The county has approximately $7.8 million in notes and $15.1 million in bonds, she said. By the end of the year, the county will have approximately $2.37 million in special assessments, short-term bonds and USDA bonds.
She said the county has about $17 million in debt.
Commissioner Denny Malloy asked Matthew A. Stuczynski, an independent financial adviser employed by the county, whether Trumbull County’s debt would be considered low, moderate or high.
“How much debt should we have?” Malloy asked.
Stuczynski said it depends on the county’s ability to repay its debts and its cash flow.

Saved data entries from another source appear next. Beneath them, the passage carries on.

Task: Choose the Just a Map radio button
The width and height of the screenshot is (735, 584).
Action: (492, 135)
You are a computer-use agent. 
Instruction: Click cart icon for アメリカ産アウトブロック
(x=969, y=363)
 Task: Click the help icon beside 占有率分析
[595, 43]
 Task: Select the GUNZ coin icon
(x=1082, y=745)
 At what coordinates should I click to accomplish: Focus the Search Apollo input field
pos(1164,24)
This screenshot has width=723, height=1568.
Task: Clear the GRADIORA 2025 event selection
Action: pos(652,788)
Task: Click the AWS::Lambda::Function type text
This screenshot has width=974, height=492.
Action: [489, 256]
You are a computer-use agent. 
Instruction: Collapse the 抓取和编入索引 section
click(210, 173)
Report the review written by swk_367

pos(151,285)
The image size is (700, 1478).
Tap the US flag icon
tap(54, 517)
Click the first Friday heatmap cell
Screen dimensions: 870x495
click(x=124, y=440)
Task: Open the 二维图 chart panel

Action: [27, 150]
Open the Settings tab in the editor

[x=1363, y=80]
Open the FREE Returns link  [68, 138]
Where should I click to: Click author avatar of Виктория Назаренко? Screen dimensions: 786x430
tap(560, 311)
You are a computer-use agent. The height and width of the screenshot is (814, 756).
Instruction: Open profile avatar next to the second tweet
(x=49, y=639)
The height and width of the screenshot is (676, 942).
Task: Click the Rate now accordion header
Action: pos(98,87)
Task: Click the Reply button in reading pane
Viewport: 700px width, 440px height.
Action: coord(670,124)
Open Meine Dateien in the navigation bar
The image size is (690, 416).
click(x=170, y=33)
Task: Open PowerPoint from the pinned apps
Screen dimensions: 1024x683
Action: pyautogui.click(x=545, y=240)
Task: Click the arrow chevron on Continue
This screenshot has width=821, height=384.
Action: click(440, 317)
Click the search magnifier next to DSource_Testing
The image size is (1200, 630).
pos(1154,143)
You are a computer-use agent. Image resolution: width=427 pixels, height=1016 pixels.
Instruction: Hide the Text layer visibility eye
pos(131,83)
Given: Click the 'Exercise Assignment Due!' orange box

“The good news about your debt profile is much of your debt will drop off within the next 10 years,” he said. “A lot will be paid off in the next five to seven years. Your profile is weighted short. It is moderate.”
Commissioner Rick Hernandez noted he likes the position the county is in financially. However, Hernandez questioned how the county will be affected if proposed property tax reform is implemented and the tax is either reduced or eliminated in the next year.
“Counties, in general, will be in better shape than townships, if the state’s property taxes are reduced or eliminated,” Sostaric said.
She noted that many bonds and levies are backed by property taxes, so a reduction will significantly affect them. Affected agencies could include Trumbull County Senior Levy, Trumbull County Board of Developmental Disabilities, Children’s Services and the Trumbull County Mental Health and Recovery Board.
Commissioner Tony Bernard suggested the county should be very cautious about future borrowing until they have an idea what the state will do with property taxes.
Malloy asked if it would be irresponsible if commissioners decide to take out $3 million in bonds for a special project, such as a new dog pound.
Stuczynski responded that $3 million more in debt is not an unreasonable amount depending on the project and the county’s cash flow because of the amount being repaid over the next five years.
Commissioner Tony Bernard previously stated he would be against the county adding new taxes without voter approval.